Copy these lines of the material word for word, starting at the line that contains "235x210 pixels. At" and stopping after the line that contains "Looking at the". Leave the pictures out of your copy.

── Items ──

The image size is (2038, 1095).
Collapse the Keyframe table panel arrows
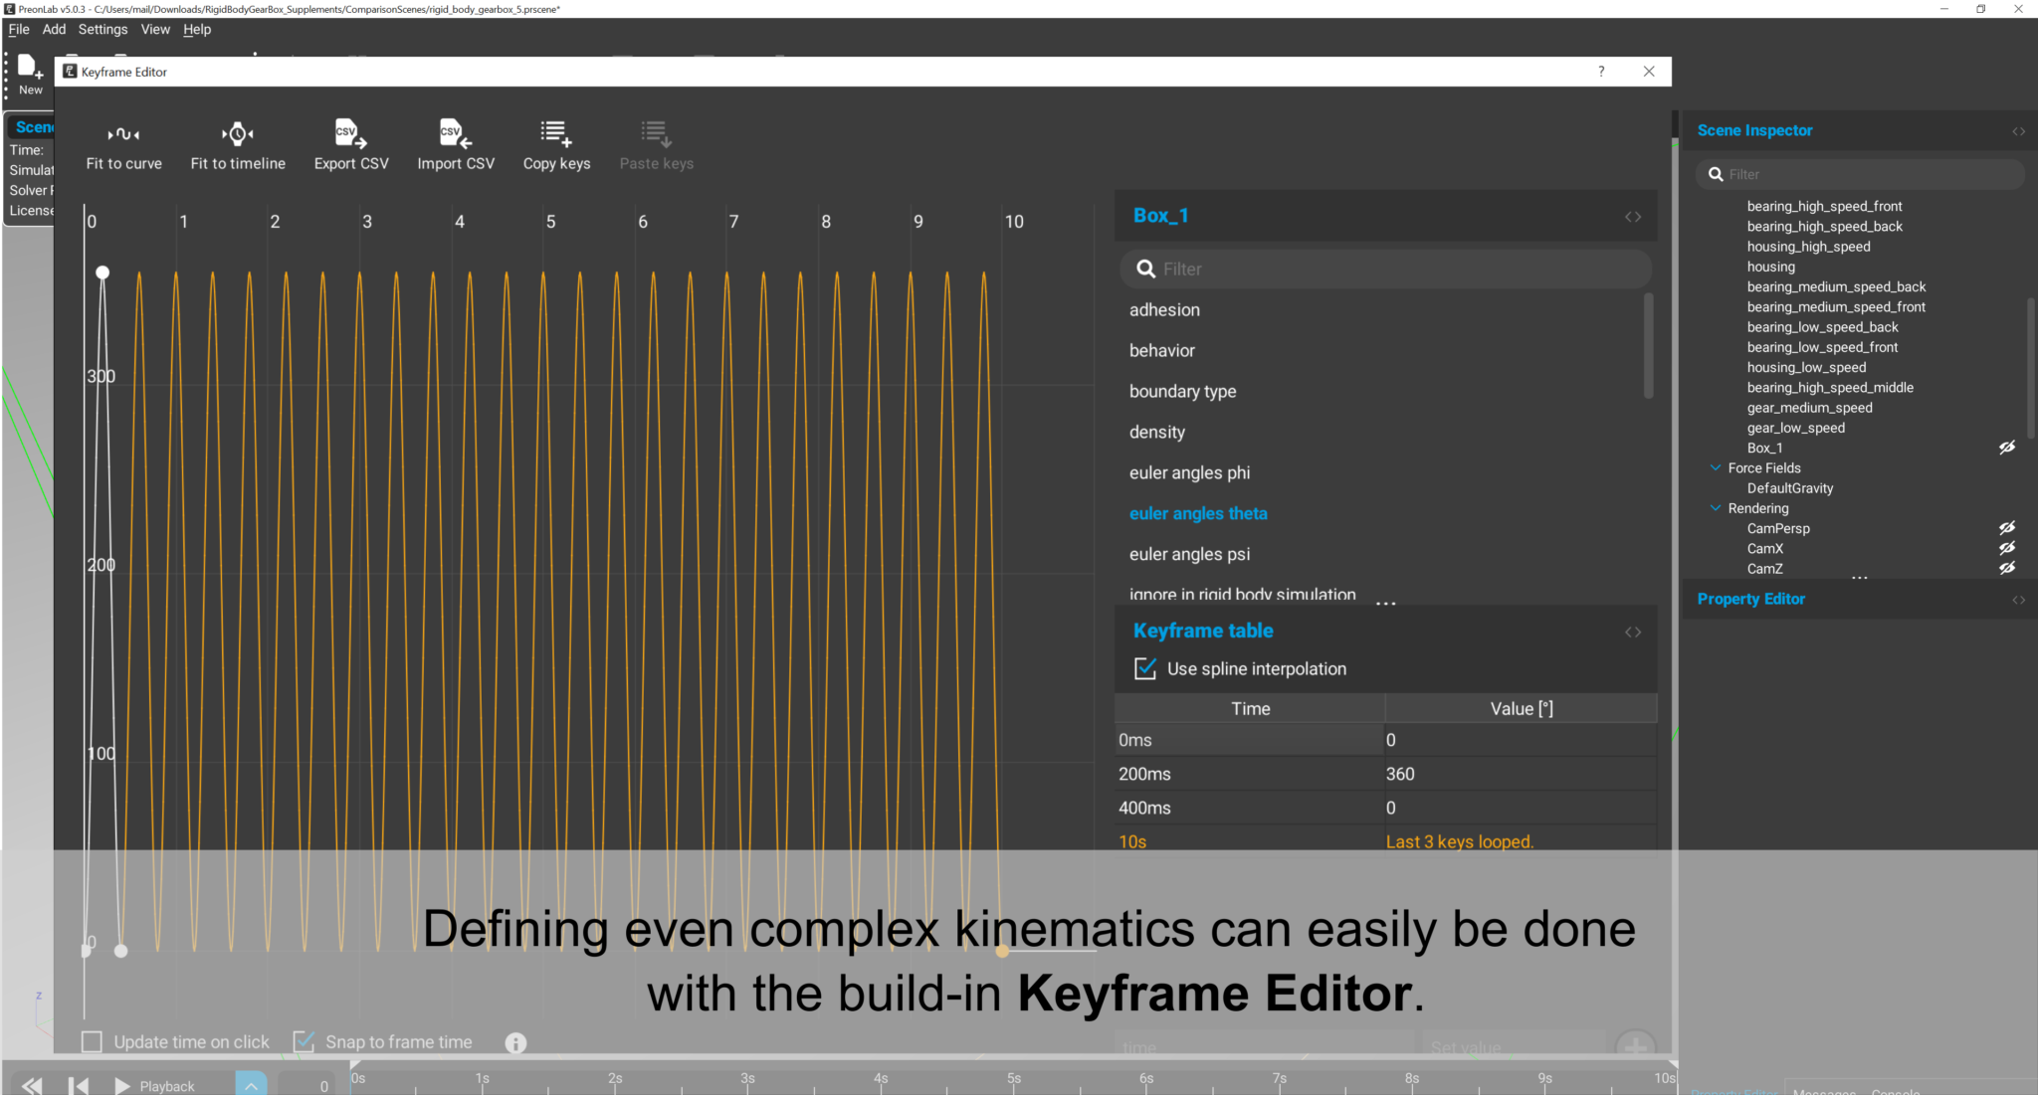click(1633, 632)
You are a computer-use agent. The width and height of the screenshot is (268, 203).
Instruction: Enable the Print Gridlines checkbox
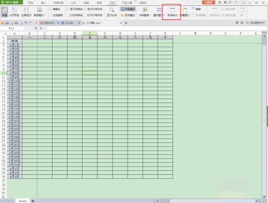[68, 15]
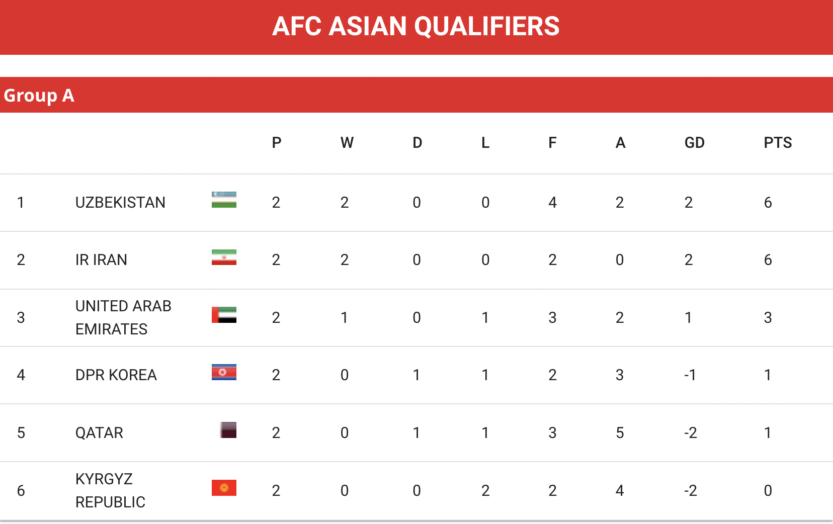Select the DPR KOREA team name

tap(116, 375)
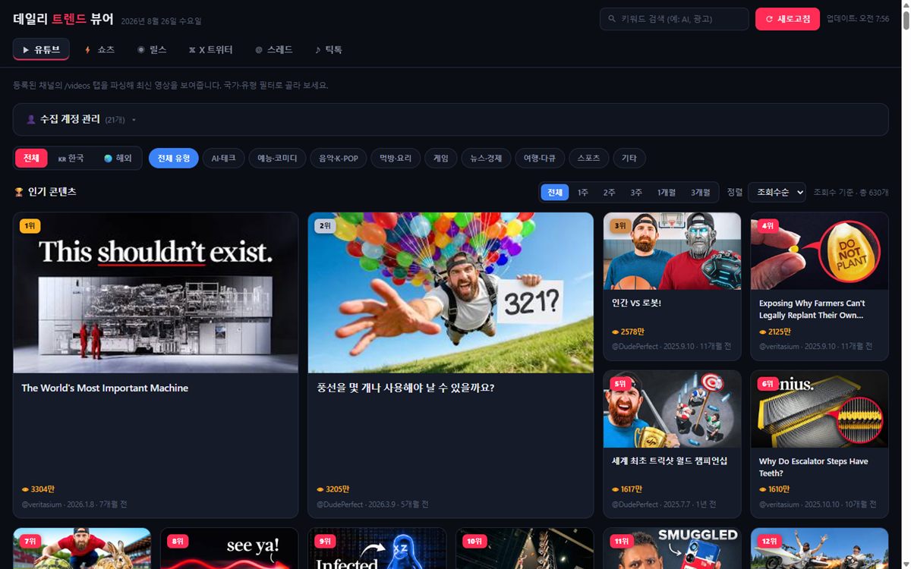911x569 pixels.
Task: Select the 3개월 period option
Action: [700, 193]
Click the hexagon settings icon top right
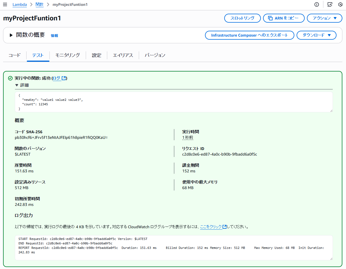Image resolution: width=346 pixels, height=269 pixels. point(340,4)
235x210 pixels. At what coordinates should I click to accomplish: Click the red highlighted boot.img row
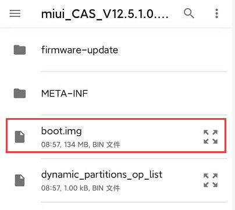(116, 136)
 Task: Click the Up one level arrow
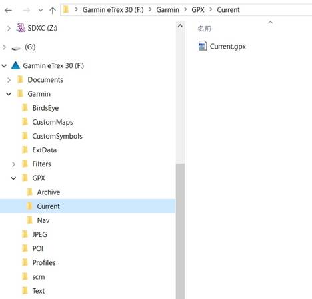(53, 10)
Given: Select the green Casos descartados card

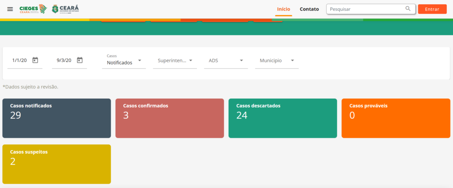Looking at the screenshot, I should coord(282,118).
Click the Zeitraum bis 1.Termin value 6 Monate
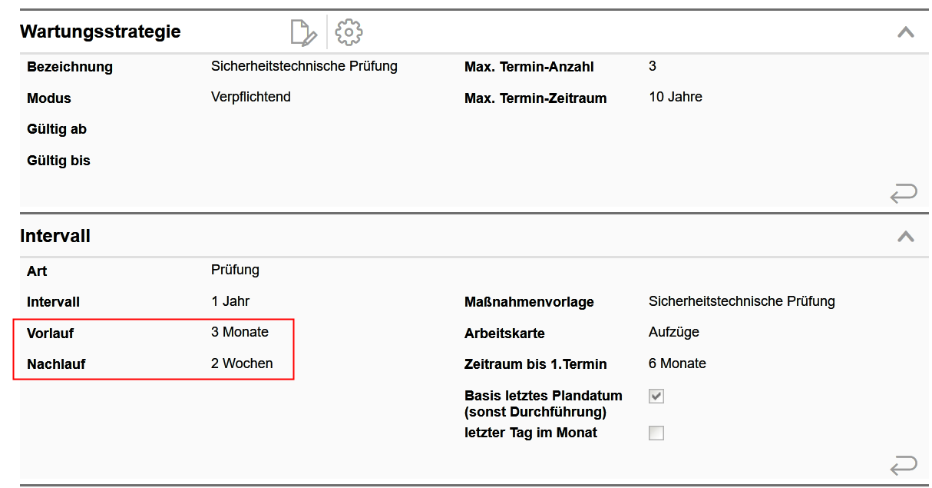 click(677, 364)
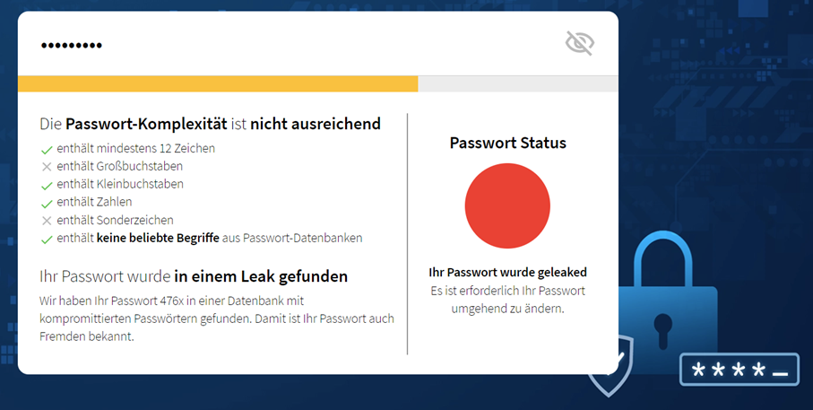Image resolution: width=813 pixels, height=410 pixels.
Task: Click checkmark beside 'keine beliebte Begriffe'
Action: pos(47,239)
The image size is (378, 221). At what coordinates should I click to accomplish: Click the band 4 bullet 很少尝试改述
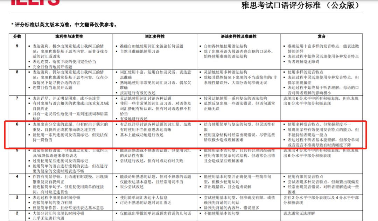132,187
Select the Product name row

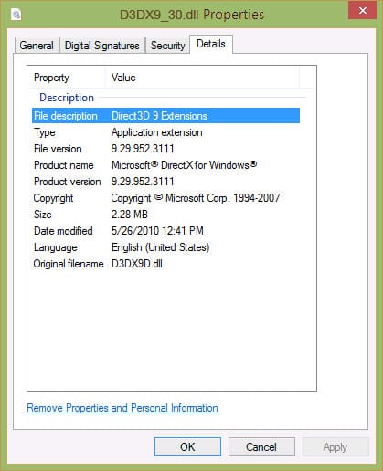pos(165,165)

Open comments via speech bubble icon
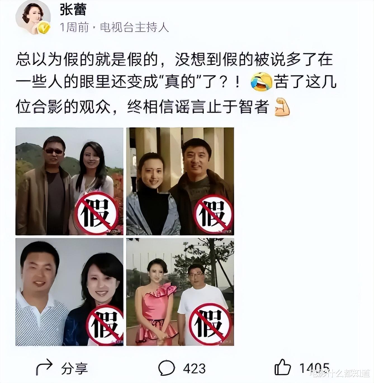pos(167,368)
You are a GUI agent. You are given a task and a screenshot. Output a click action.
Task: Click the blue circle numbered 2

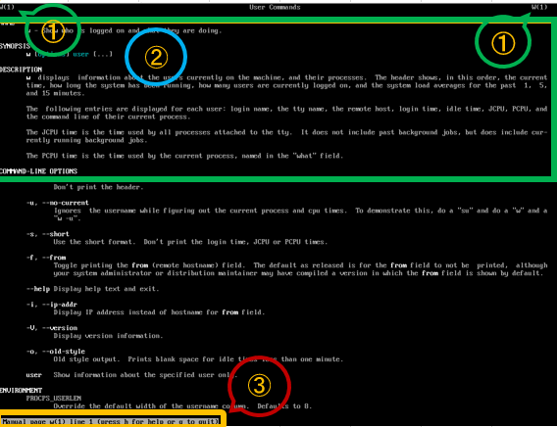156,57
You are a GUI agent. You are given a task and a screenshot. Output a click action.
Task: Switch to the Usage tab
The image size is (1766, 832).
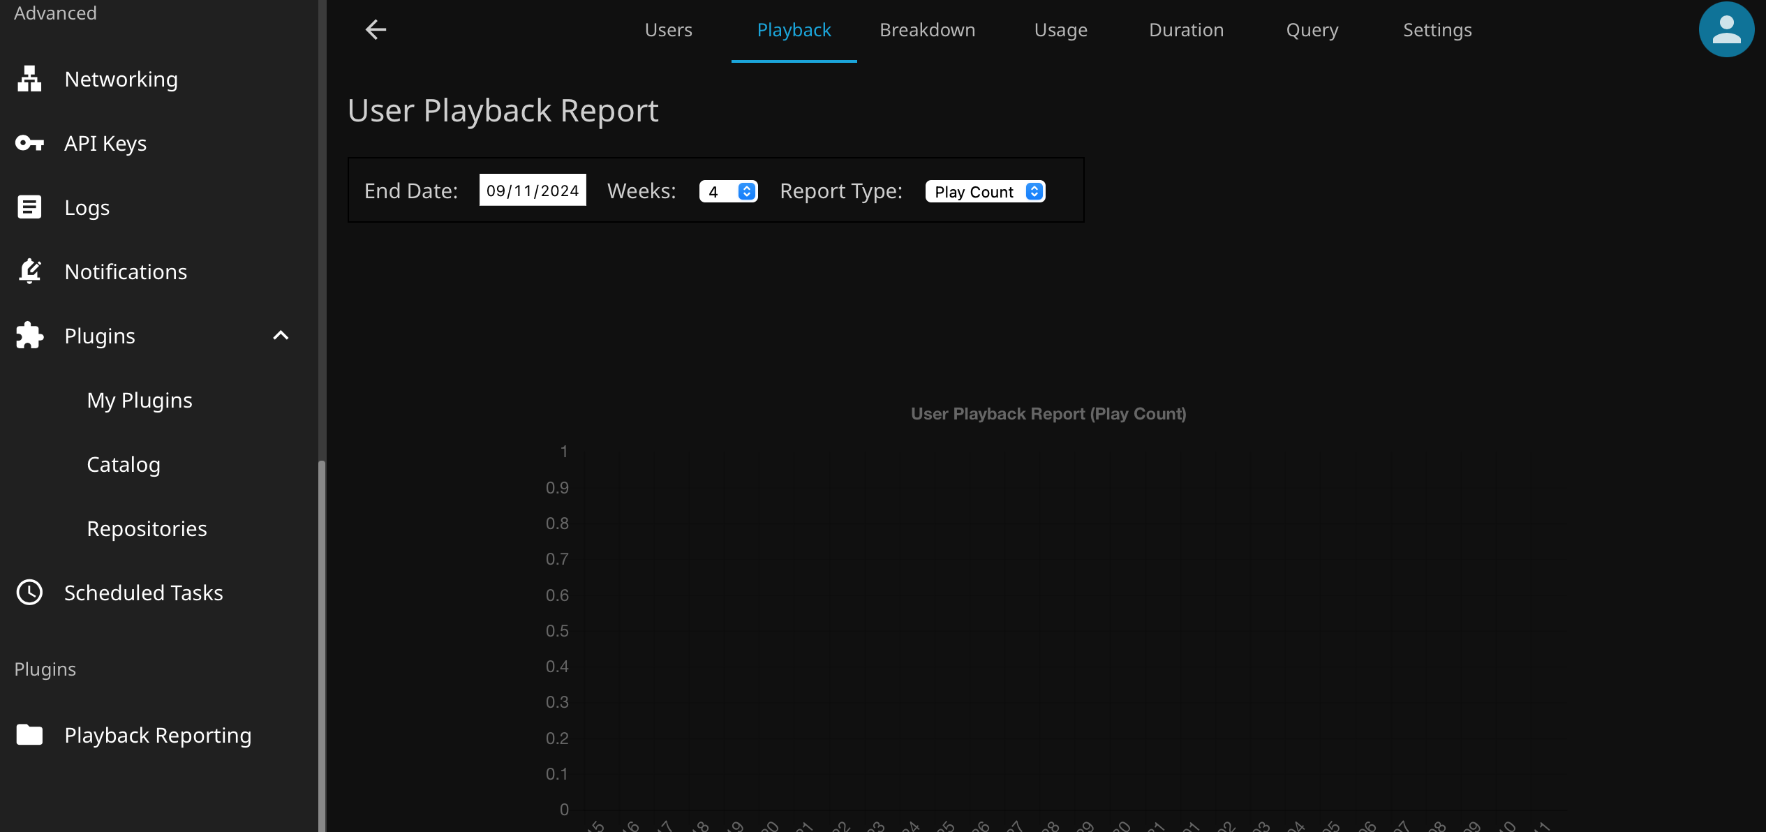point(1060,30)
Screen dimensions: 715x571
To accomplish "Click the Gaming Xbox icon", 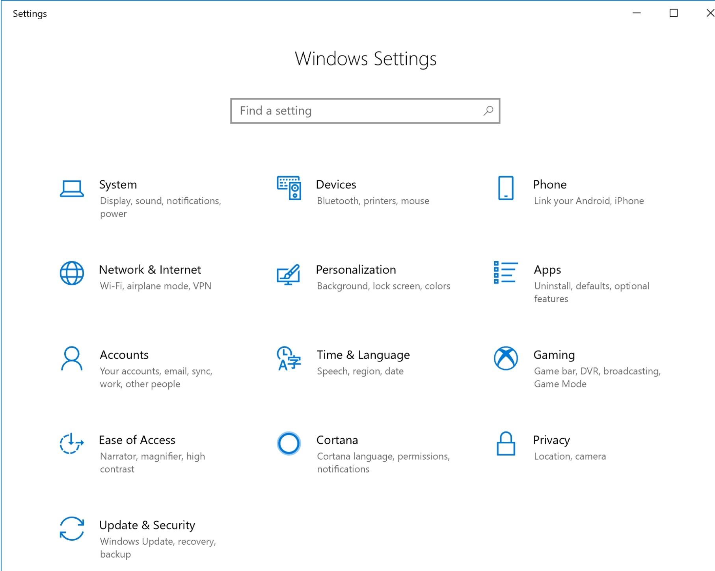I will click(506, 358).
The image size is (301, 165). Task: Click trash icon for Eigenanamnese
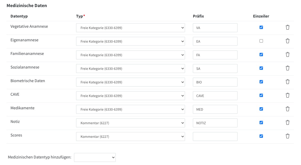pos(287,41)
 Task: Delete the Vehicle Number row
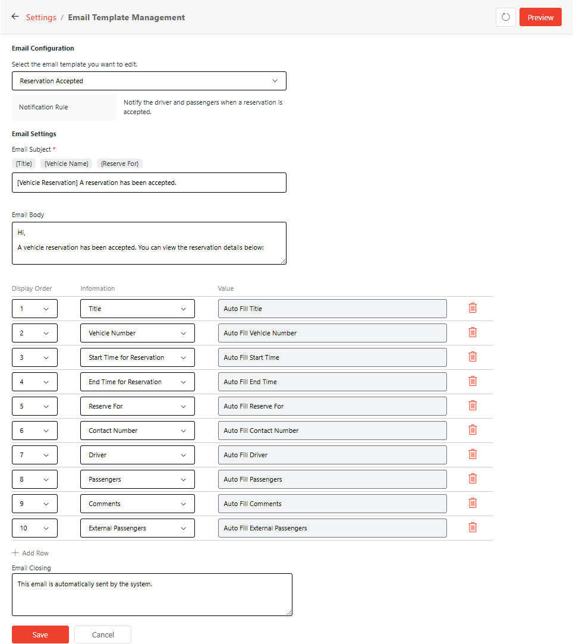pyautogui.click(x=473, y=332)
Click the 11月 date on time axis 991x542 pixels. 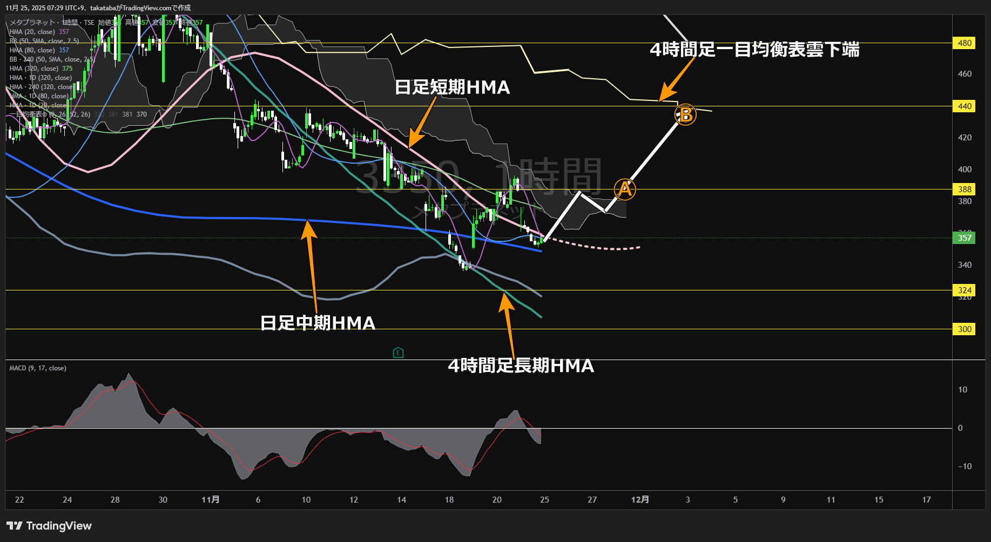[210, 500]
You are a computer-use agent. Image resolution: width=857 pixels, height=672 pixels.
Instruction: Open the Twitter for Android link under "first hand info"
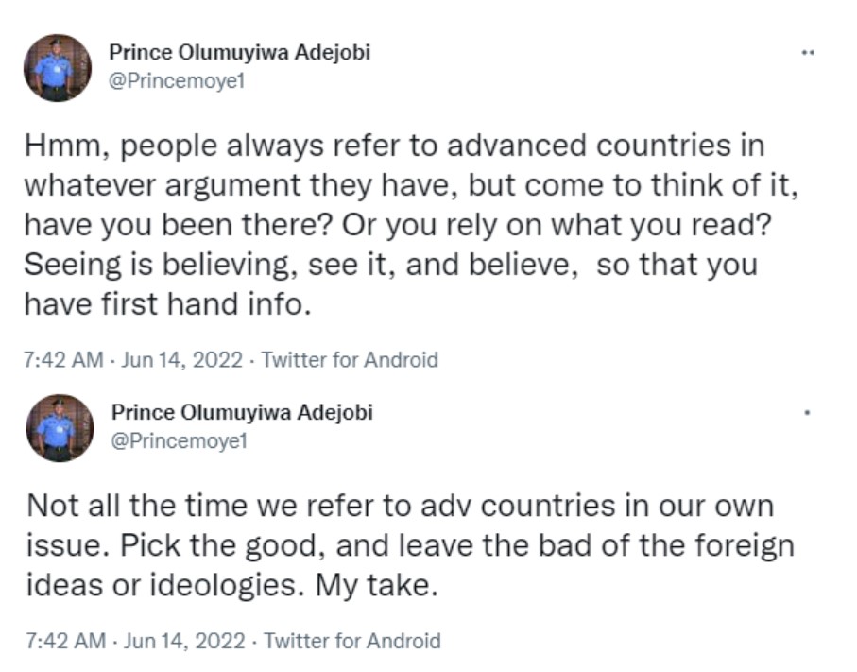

───

### Output for this task
235x210 pixels. At what coordinates should I click to accomplish: Click the red highlighted boot.img row
(116, 136)
 Task: Click the Up one level arrow
(53, 10)
Given: Select the green Casos descartados card

Looking at the screenshot, I should coord(282,118).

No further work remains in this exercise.